#### [TASK]
Of all the entries below, only the lines from the one with "This screenshot has width=844, height=571." up to and including the one with "This screenshot has height=868, width=1389." are to be duplicated exactly.

[Saved entries]

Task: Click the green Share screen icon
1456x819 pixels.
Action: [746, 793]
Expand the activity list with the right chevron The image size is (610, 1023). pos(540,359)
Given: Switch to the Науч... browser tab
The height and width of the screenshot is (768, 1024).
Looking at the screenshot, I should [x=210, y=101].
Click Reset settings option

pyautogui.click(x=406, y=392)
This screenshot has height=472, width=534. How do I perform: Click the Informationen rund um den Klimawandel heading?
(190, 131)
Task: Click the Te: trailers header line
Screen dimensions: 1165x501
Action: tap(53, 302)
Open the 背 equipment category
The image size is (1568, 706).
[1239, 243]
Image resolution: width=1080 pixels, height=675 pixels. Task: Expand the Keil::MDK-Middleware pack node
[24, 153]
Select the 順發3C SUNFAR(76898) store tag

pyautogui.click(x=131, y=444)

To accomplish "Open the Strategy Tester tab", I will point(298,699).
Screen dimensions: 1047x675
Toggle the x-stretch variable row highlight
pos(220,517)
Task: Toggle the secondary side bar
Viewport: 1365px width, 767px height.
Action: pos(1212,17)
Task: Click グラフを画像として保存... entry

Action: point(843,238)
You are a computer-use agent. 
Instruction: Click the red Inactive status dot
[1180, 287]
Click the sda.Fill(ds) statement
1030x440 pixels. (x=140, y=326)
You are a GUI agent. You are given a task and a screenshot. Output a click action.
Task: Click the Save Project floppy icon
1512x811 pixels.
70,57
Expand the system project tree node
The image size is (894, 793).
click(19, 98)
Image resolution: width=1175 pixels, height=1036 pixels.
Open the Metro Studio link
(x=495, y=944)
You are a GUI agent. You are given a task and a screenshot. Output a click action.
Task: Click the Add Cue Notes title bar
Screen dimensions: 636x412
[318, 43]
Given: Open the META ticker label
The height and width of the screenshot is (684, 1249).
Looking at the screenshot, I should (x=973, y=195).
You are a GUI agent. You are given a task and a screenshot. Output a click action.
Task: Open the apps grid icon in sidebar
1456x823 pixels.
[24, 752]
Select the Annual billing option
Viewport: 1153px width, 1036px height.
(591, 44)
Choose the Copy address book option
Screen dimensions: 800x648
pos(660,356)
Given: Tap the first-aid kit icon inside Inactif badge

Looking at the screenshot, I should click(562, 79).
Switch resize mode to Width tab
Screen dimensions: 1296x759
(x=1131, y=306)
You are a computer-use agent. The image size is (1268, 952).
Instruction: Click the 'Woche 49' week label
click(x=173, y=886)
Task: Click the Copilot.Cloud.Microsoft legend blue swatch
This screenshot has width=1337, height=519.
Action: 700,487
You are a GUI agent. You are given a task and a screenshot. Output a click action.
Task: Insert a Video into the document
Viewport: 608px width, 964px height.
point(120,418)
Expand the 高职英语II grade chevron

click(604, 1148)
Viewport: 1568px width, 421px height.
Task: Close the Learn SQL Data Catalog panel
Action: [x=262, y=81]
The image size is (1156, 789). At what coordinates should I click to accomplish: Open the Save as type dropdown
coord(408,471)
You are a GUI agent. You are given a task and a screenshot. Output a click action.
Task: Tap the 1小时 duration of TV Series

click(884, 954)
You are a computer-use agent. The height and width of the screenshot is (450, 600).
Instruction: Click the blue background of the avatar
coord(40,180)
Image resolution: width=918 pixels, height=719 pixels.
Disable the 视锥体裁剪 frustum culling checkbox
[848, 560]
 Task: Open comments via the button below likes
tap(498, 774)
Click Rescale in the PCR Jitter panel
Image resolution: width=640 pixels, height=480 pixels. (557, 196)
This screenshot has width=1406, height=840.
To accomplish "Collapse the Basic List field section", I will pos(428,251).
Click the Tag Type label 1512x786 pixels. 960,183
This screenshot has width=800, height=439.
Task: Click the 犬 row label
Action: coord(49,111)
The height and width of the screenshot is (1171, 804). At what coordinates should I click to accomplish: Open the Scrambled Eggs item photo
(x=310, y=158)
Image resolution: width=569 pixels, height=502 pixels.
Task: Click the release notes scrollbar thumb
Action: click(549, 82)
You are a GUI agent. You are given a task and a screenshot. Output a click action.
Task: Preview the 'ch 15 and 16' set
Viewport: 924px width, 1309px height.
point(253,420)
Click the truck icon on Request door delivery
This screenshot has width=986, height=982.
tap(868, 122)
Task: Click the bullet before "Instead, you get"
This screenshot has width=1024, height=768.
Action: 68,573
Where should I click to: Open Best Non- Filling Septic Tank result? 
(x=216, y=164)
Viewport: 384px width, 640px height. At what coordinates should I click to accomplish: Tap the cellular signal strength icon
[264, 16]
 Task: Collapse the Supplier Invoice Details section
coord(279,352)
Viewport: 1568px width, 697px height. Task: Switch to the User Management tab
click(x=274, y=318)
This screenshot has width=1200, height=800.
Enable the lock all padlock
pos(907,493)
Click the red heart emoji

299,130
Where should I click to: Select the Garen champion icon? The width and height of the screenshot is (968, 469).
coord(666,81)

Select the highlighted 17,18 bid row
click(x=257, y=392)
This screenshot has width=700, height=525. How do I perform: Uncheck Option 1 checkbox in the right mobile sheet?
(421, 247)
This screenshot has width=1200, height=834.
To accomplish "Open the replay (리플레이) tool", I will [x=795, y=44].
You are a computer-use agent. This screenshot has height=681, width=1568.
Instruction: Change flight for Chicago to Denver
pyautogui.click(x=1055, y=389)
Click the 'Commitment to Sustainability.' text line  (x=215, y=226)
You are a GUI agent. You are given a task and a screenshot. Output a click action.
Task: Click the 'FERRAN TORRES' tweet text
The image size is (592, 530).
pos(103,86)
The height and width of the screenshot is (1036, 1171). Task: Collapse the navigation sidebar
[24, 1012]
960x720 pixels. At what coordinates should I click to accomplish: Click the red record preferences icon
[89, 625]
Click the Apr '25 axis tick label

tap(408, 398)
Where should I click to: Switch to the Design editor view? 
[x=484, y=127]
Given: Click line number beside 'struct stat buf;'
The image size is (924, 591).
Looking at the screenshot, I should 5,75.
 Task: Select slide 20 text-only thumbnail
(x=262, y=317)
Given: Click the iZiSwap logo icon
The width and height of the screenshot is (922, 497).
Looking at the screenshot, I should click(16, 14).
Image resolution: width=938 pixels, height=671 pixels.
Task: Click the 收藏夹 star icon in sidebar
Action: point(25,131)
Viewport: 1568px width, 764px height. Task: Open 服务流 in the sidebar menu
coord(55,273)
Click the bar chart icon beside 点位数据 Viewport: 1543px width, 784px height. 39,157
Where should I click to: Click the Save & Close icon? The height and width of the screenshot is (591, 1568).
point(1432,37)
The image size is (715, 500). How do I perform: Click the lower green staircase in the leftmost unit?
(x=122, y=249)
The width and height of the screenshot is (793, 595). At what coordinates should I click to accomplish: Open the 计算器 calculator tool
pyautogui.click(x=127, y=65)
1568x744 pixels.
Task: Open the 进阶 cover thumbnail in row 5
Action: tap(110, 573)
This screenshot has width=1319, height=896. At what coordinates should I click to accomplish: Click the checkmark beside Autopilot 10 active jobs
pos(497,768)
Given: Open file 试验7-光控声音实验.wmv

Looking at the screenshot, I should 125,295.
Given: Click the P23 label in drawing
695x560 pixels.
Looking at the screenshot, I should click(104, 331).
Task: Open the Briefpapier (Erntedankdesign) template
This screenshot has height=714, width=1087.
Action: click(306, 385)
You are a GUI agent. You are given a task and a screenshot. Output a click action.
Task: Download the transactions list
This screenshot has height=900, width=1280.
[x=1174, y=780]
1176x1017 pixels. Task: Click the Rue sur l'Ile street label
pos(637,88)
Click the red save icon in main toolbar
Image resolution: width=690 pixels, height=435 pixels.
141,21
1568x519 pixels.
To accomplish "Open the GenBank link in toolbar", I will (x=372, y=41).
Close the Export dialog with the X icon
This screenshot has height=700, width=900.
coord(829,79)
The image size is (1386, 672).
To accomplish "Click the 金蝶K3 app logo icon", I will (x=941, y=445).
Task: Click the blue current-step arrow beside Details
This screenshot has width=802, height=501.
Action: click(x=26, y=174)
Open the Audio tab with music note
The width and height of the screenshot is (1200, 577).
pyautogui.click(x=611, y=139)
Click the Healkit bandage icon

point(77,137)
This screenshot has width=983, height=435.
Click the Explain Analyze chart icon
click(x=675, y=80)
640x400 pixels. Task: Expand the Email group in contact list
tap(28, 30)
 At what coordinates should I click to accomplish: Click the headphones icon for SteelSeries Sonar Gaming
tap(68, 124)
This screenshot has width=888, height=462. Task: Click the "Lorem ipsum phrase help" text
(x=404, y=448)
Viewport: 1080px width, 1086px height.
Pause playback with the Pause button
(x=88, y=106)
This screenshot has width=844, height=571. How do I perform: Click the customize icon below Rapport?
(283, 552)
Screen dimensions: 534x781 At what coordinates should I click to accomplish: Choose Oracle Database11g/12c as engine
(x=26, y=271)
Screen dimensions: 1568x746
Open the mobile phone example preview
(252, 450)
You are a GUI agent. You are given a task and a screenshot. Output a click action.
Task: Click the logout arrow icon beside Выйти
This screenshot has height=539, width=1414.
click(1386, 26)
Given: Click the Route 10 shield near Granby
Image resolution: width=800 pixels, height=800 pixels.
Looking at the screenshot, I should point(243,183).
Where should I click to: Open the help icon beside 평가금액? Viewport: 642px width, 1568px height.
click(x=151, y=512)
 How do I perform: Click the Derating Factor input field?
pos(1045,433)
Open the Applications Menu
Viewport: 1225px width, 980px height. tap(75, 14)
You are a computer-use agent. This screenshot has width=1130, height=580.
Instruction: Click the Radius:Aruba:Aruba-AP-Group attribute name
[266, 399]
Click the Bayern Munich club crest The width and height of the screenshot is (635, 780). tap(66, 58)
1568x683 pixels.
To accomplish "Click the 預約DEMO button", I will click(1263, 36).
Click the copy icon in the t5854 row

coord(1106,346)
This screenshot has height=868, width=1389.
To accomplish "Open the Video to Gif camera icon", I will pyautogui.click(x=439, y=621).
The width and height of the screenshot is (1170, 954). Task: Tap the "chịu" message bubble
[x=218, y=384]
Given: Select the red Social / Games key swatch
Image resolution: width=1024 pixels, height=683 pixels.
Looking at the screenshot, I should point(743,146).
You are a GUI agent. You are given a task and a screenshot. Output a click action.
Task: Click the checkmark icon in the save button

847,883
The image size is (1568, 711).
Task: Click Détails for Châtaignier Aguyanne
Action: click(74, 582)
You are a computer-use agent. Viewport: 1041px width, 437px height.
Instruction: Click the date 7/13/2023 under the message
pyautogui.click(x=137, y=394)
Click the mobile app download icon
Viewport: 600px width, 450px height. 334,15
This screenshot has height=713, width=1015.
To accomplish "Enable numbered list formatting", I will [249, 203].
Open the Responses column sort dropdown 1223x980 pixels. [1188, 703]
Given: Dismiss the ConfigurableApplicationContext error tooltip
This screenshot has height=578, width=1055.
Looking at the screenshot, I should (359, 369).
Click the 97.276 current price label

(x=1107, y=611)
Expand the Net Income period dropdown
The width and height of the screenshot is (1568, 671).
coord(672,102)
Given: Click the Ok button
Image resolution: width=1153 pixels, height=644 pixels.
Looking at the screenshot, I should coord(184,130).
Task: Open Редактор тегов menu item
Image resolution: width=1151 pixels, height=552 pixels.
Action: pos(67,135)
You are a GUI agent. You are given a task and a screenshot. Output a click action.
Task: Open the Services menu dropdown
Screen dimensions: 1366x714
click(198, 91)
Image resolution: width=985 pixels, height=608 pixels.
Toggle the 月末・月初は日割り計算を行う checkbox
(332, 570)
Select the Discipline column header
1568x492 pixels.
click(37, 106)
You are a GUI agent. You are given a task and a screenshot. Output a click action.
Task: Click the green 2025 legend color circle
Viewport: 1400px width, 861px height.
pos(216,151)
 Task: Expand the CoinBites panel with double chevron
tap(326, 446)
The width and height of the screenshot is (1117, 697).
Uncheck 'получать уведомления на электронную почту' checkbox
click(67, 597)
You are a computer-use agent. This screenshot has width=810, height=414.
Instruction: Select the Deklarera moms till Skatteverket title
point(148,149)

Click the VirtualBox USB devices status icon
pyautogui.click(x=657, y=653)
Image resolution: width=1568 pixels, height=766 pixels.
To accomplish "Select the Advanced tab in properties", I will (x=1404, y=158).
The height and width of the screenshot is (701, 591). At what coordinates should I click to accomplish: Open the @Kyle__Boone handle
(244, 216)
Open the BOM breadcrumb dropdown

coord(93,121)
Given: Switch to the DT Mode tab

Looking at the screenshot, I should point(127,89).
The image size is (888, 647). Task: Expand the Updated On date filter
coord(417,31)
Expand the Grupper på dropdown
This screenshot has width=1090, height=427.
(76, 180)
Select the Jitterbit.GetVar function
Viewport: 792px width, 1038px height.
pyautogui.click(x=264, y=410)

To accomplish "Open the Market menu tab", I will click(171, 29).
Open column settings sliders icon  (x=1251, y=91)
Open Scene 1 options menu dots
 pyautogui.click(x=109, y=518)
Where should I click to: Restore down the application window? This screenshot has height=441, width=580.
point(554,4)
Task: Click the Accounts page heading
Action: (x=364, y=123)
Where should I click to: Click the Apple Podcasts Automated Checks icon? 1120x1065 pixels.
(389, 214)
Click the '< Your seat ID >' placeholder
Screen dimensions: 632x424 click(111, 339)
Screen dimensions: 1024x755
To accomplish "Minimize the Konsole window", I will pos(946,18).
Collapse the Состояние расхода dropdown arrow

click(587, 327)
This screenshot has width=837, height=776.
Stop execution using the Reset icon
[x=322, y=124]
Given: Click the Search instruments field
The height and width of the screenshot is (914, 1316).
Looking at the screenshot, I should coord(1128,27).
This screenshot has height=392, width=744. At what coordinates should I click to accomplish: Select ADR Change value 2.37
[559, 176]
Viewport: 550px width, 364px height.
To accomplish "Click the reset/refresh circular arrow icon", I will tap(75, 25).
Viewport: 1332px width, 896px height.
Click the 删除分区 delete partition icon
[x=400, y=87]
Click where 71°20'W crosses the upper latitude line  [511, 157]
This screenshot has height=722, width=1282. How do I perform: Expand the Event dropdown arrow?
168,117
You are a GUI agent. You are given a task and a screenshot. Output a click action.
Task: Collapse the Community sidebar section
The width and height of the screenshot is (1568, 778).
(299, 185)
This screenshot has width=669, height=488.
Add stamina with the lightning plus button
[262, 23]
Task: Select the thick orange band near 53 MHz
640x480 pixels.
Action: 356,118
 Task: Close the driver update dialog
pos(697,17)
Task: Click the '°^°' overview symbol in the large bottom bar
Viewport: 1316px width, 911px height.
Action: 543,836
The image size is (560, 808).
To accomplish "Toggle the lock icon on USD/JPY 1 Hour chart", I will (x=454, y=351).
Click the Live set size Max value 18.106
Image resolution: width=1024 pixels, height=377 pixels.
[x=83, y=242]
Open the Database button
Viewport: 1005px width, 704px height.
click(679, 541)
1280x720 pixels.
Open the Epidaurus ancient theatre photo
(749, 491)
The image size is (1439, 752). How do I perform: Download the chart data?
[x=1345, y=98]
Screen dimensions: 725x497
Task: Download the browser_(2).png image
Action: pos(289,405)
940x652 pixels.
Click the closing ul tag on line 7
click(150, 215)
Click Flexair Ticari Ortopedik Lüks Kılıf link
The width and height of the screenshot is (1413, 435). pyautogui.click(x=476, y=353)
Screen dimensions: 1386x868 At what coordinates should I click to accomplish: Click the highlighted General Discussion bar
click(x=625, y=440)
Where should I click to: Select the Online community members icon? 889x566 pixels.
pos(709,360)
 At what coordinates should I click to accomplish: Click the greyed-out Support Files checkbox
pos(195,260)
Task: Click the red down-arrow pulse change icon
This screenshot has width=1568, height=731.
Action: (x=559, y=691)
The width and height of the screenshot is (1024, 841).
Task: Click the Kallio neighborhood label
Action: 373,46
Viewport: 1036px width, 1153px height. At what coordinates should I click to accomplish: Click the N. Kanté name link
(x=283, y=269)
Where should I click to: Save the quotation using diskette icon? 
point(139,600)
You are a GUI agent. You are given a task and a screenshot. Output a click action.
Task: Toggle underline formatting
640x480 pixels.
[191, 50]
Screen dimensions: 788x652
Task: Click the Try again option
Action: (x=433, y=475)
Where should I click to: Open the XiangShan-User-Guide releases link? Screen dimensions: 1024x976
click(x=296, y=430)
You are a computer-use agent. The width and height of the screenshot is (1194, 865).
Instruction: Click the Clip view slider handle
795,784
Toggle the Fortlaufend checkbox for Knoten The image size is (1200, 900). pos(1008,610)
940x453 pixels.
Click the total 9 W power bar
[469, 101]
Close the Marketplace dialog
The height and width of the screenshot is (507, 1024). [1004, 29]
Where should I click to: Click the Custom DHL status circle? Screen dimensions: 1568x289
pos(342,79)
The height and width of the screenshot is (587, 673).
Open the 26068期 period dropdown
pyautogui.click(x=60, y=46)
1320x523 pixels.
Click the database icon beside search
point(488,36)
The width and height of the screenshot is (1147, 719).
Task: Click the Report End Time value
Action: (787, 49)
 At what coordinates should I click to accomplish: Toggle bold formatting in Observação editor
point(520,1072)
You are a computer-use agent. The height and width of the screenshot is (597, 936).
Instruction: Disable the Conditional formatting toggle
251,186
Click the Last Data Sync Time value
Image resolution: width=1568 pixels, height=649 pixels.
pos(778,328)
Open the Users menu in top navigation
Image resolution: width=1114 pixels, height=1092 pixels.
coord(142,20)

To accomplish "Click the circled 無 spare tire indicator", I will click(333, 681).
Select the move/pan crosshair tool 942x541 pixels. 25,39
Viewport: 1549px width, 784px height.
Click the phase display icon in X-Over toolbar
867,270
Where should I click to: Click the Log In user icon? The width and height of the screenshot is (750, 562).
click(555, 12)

#### [ANSWER BOX]
This screenshot has width=844, height=571. How do I perform: Click the customize icon below Rapport?
(283, 552)
Screen dimensions: 534x781 At what coordinates should I click to accomplish: Choose Oracle Database11g/12c as engine
(x=26, y=271)
Screen dimensions: 1568x746
Open the mobile phone example preview
(252, 450)
You are a GUI agent. You are given a task and a screenshot. Output a click action.
Task: Click the logout arrow icon beside Выйти
This screenshot has height=539, width=1414.
click(1386, 26)
Given: Click the Route 10 shield near Granby
Image resolution: width=800 pixels, height=800 pixels.
Looking at the screenshot, I should point(243,183).
Where should I click to: Open the help icon beside 평가금액? Viewport: 642px width, 1568px height.
click(x=151, y=512)
 How do I perform: Click the Derating Factor input field?
pos(1045,433)
Open the Applications Menu
Viewport: 1225px width, 980px height. tap(75, 14)
You are a computer-use agent. This screenshot has width=1130, height=580.
Instruction: Click the Radius:Aruba:Aruba-AP-Group attribute name
[266, 399]
Click the Bayern Munich club crest The width and height of the screenshot is (635, 780). tap(66, 58)
1568x683 pixels.
To accomplish "Click the 預約DEMO button", I will click(1263, 36).
Click the copy icon in the t5854 row

coord(1106,346)
This screenshot has height=868, width=1389.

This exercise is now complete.